A bit of Toronto's buried history has bubbled to the surface in recent weeks.
Just under the south end of the bridge over the rail yards at the foot of Bathurst Street, there's a pool of clear water, a couple of feet deep in places.
Jo Ann Pynn, the museum administrator at Fort York, said that most springs, "there has always been a small puddle or pond, depending on the season, there under the bridge, which has come and gone." But this year, the pool is deeper, the water is still flowing, and it looks like it might be hanging around for the summer.
City officials are scrambling to determine the source of the aquatic eruption, but some already believe they are witnessing the re-emergence of Garrison Creek, a once-prominent stream that cut a 7.7-kilometre swath across the west end until the late 19th century, when it was diverted into a sewer in the interest of public health.
When city workers went to look at the pool, they found the water was too clean to be the usual spring runoff of melting snow. "It was so clear actually that one of the guys from [the]works [department]thought a water main had burst," said David O'Hara, a city parks planner. "There's a good bit of water down there."
When it was tested, scientists found it was not tap water from a water treatment plant but fresh groundwater, water of the kind that flows down a myriad of creeks and rivers into the Great Lakes.
Maps of the city from the first half of the 1800s show that Garrison Creek flowed out of the hills to the west of the height of land on which Casa Loma is located and down to Lake Ontario at Fort York, which was then on the shore of the lake.
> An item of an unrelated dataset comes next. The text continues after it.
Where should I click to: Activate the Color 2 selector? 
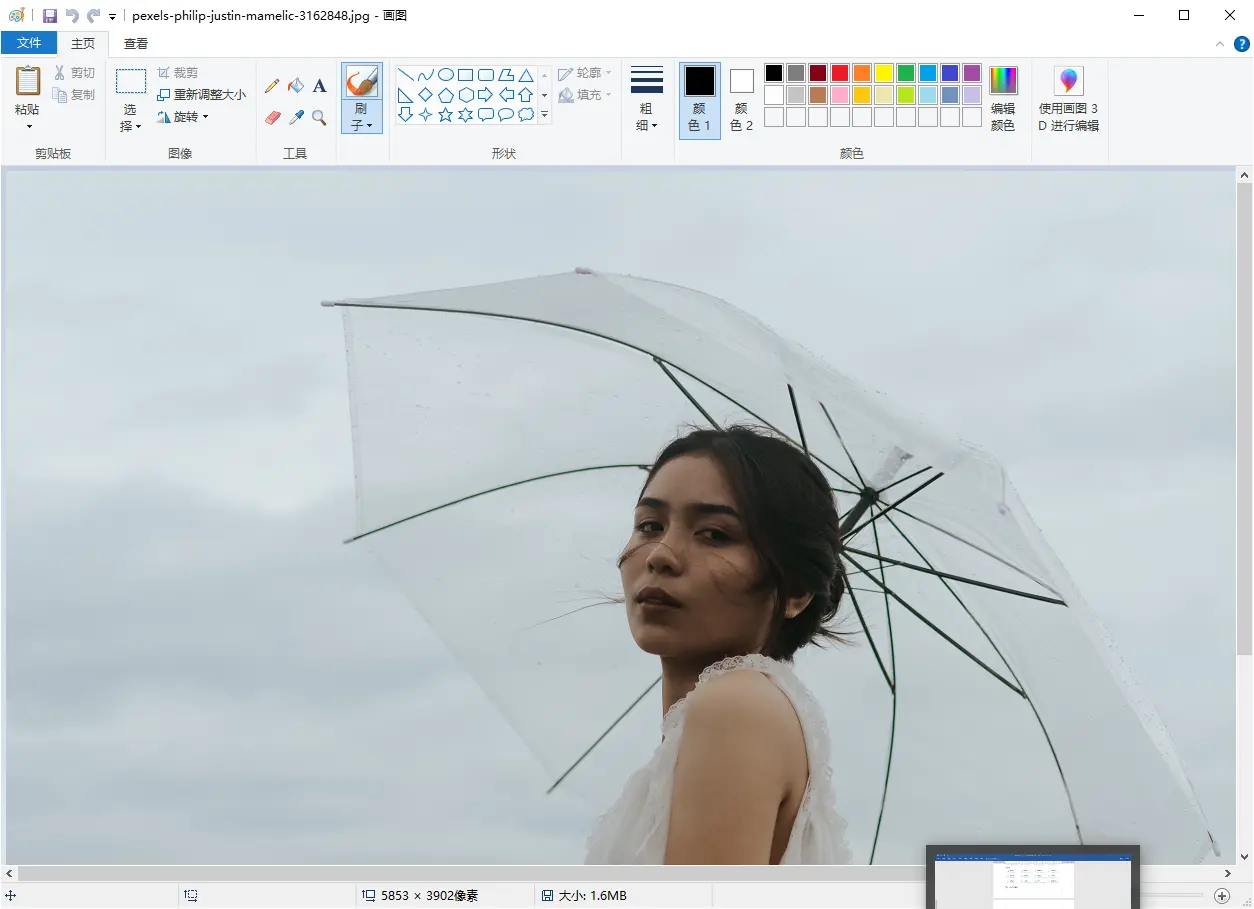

There the creek turned east to run along the north side of the fort, and entered the lake just about where the Bathurst Street bridge is today. Landfill has since altered the topography, creating an artificial shoreline south of the natural outlet.
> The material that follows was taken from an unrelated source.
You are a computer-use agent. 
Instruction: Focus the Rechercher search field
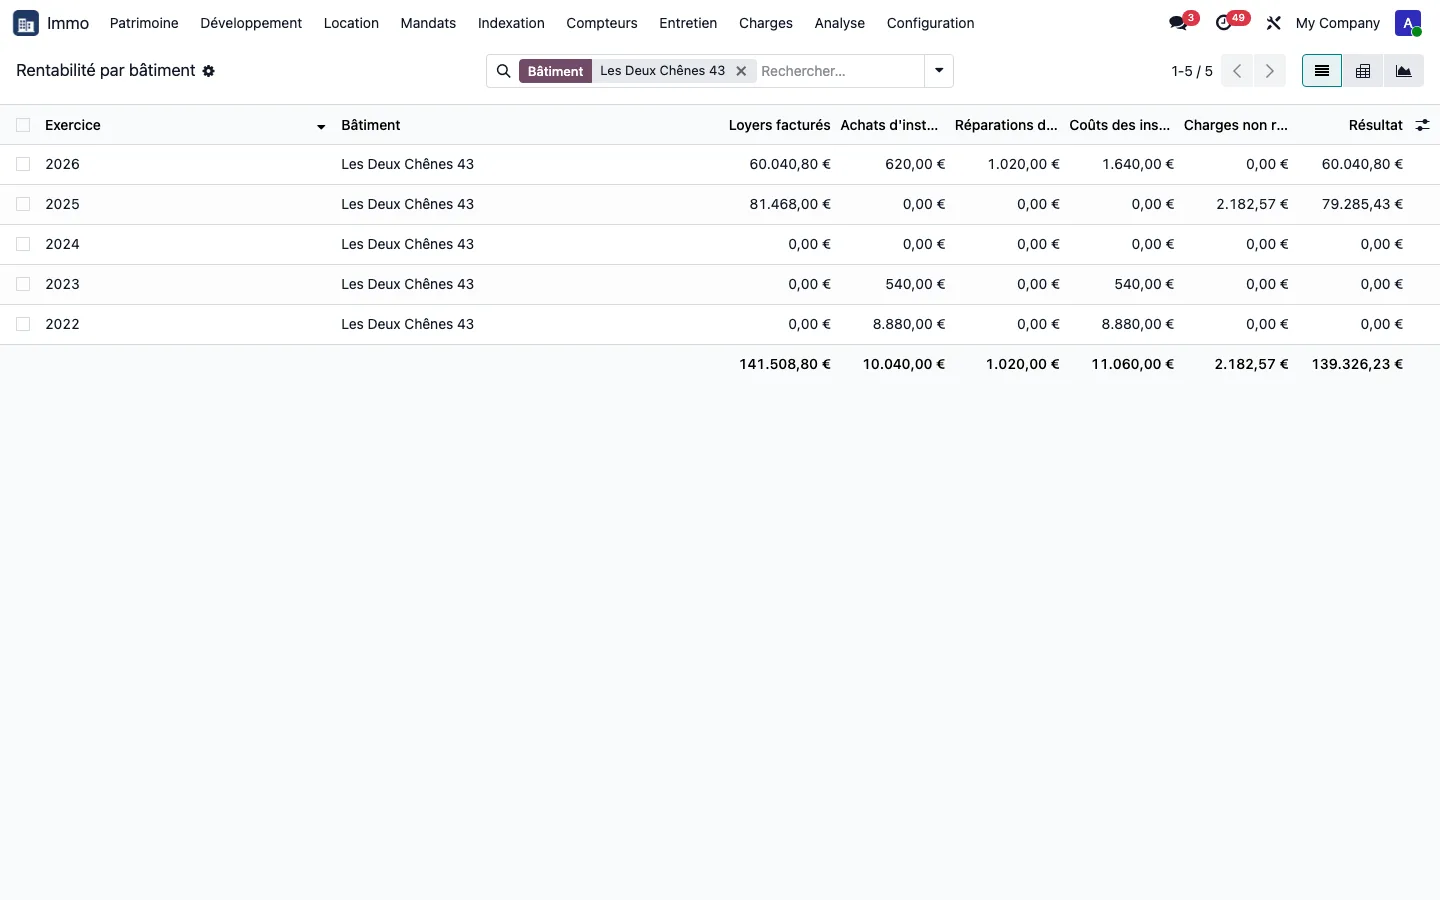840,71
Ms. Pynn said that "the creek was put into a large sewer in the 1860s, so its route was changed. So it's somewhat under its original route as it comes through the city."
Despite the realignment, the creek still passes beneath some west-end parks, such as Trinity Bellwoods and Christie Pits.
When sewers were installed in the vicinity of Fort York, they were put 3.6 metres underground at the west end of the fort, rather than following the natural drainage line to enter the lake east of the fort, as the creek had done. It was at that old creek mouth that the small pool started appearing each spring. "We, over decades, have speculated about it being Garrison Creek. Or not. But it was in the right place to be the creek," Ms. Pynn said.
This spring's flow has raised a number of questions that the city has now set out to answer.
Mr. O'Hara speculates that the underground drainage in the area has been disturbed by extensive grading and earth movement on the railway lands this winter. The result of all this movement is a 10-metre-high pile of earth on which a new street will eventually be built.
The most intriguing question is, might there be a water flow sufficient for Garrison Creek, even in a remnant form, to be part of the landscaping that will go in front of Fort York or the new public housing that is part of the redevelopment of the rail lands?
While the prospect has both Mr. O'Hara and Ms. Pynn dreaming about watery vistas, the city, Mr. O'Hara said, has only begun to study the issue.